I waited to have kids. Not waiting through choice. Each year another of my friends would fall pregnant and there I was trying my best to be happy for them and yet breaking down into tears. Crying to my husband “Why are we so unlucky”, “What’s wrong with us”. And then praying to God, “Why are you so unfair?” “What lessons should I learn, I’m ready”? Of course God didn’t answer and my anger just built up at the injustice of it all. Why oh why?. But eventually after six years of trying this and that, I adopted a little girl who brought so much joy to our lives.
But of course all things are balanced so with the joy came the tears and tantrums. And her tantrums were extreme. I wasn’t sure how to manage them. I’ve always thought that she is bipolar and if not bipolar then perhaps ADHD or both together. But man riding out her tantrums was difficult to say the least. They could go on for hours. Screaming, incessant anger, biting, scratching, punching the door down and the energy she had was endless. Her tantrums were the beginning of defeat within me. Have you ever had to rangle with a three year old tantrum?. It’s exhausting, and even more so when we consider that it takes place over a couple of hours. My husband and I begun to argue right about this time about which way was the best way to deal with her emotional outbursts, and his extremely strict authoritarian respectful Asian upbringing was not on par with my liberal western views on raising children. I’d been beaten enough times as a child with my dad’s belt and the toaster cord to know that I was not going to put my children through the same tortuous upbringing I had. I wanted to let them ride out the anger followed by discussion and reflection. That was a good enough plan in theory. But having differing views here has made it difficult to be balanced in our approach to dealing with issues. Then Amber came along followed by Kai.
Three kids wow, incredibly rapturous joy when they get along. When they don’t my house and my mind feels like a mental institution. Annisha is going through precocious puberty, she still has temper tantrums at nine years old, but mostly I can ask her to go to her room and think about her behaviour, but she goes through periods of incredible sadness and when those tears fall they fall like a cascading waterfall breaking my heart because I remember what is was like to be a young girl hitting puberty. On top of that, Amber is showing a very strong defiant streak mostly triggered by not eating at the right time and when that kicks in her tantrums can go on for at least an hour and they are physically, mentally and emotionally exhausting. She squeals and kicks and carries on, not wanting to take herself off to her room to reflect on her behaviour, nope, she wants everyone in the house to hear her squeals and anger. So that they can give her the attention she needs. And then there is three year old Kai who is also a tantrum maniac. It’s exhausting. Doubling exhausting when my husband and I fight about ways to deal with the tantrums. This is only the tip of the iceberg when I look at my parenting failures.

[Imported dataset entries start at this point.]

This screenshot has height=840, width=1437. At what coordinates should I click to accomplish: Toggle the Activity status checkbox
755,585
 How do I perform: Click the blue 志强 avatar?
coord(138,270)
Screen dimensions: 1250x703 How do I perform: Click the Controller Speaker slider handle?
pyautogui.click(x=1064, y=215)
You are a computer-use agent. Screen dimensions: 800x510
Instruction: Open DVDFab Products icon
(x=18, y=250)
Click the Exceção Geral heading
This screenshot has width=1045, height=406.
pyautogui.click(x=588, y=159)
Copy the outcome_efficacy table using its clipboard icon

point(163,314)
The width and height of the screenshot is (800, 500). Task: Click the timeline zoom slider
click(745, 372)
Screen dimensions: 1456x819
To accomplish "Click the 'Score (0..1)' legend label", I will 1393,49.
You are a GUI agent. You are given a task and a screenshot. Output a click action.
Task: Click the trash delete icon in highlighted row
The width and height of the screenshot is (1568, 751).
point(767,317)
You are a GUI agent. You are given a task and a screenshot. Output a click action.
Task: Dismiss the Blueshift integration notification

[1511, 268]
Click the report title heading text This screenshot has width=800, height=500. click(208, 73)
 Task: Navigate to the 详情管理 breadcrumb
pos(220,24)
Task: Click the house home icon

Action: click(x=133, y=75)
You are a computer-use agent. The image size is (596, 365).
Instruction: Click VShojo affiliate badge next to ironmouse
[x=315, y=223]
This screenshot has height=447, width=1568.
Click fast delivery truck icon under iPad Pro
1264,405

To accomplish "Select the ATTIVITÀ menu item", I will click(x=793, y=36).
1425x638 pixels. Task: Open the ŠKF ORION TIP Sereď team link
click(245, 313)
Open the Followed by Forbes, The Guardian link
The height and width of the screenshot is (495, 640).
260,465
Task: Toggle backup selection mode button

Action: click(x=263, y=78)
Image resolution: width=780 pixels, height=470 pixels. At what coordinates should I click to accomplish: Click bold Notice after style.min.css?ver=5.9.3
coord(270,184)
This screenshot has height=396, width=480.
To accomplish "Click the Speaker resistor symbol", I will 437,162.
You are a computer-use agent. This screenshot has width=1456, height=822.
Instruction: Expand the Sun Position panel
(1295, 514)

I read and watch and try and learn about how to deal with them, but it’s incredibly hard. I wonder if it’s made harder by this perfect image of what a family should be, this image that society is constantly placing on us OR IS IT self-sabotaging expectations and standards I have placed on myself. I’m glad to say that when I cry out for help on social media people tell me “yup,it’s the hardest gig out there”. This kind of support helps me to be mindful. It’s not just me!